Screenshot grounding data
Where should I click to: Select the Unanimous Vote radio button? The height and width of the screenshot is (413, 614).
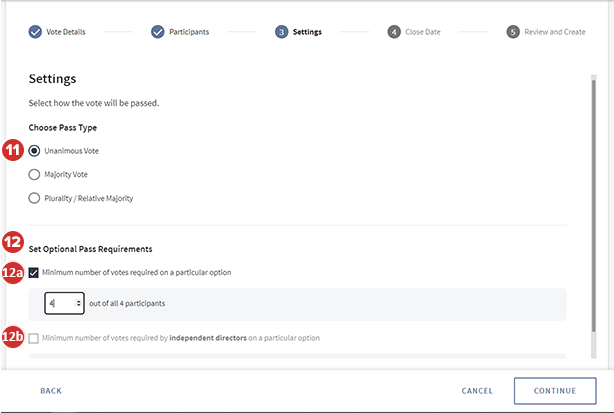coord(35,151)
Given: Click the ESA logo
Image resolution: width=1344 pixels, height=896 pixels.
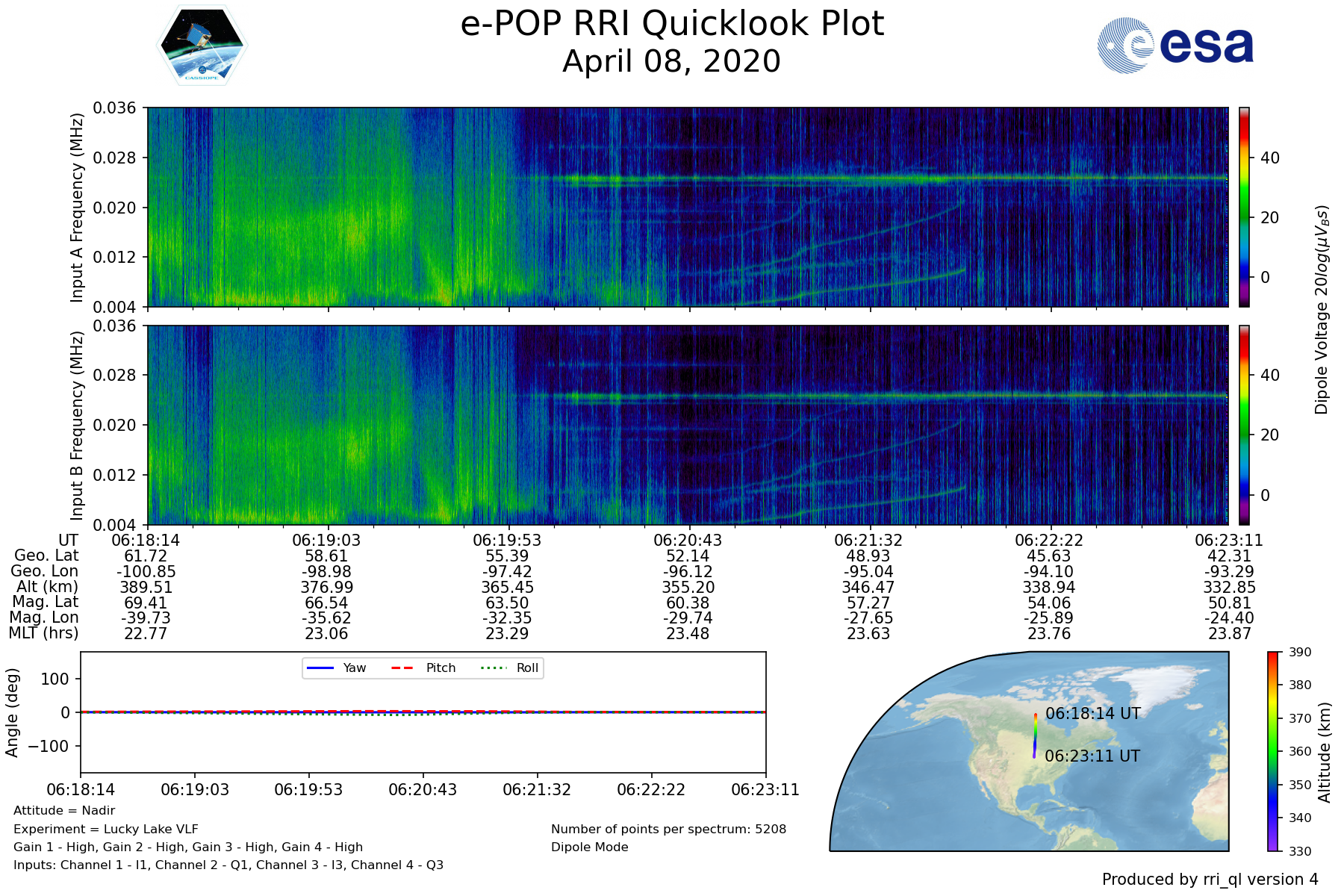Looking at the screenshot, I should coord(1175,46).
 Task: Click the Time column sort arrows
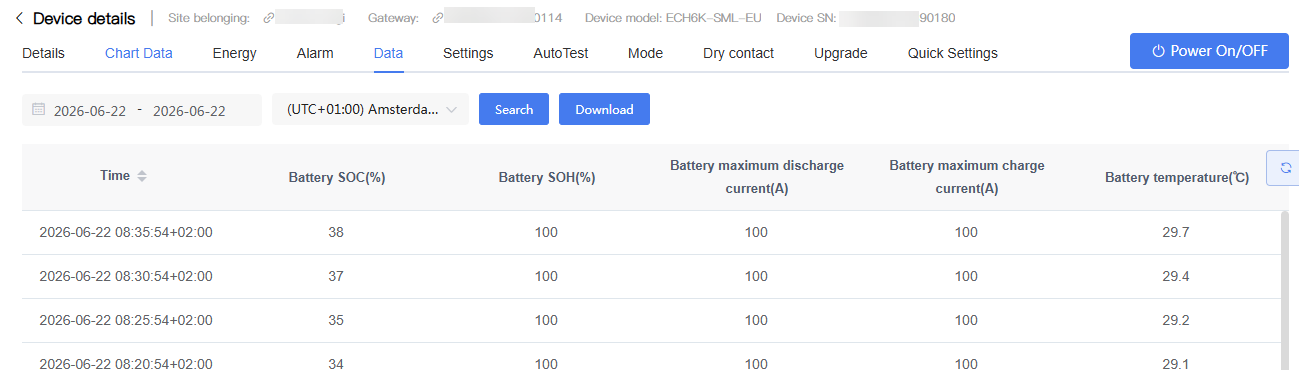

• Aim of the exercise:
Each entry above should come back word for word, and no picture should come with it.

• Written solution:
Where should I click to: Select the Unanimous Vote radio button? The height and width of the screenshot is (413, 614).
coord(35,151)
Given: Click the ESA logo
Image resolution: width=1344 pixels, height=896 pixels.
Looking at the screenshot, I should coord(1175,46).
 Task: Click the Time column sort arrows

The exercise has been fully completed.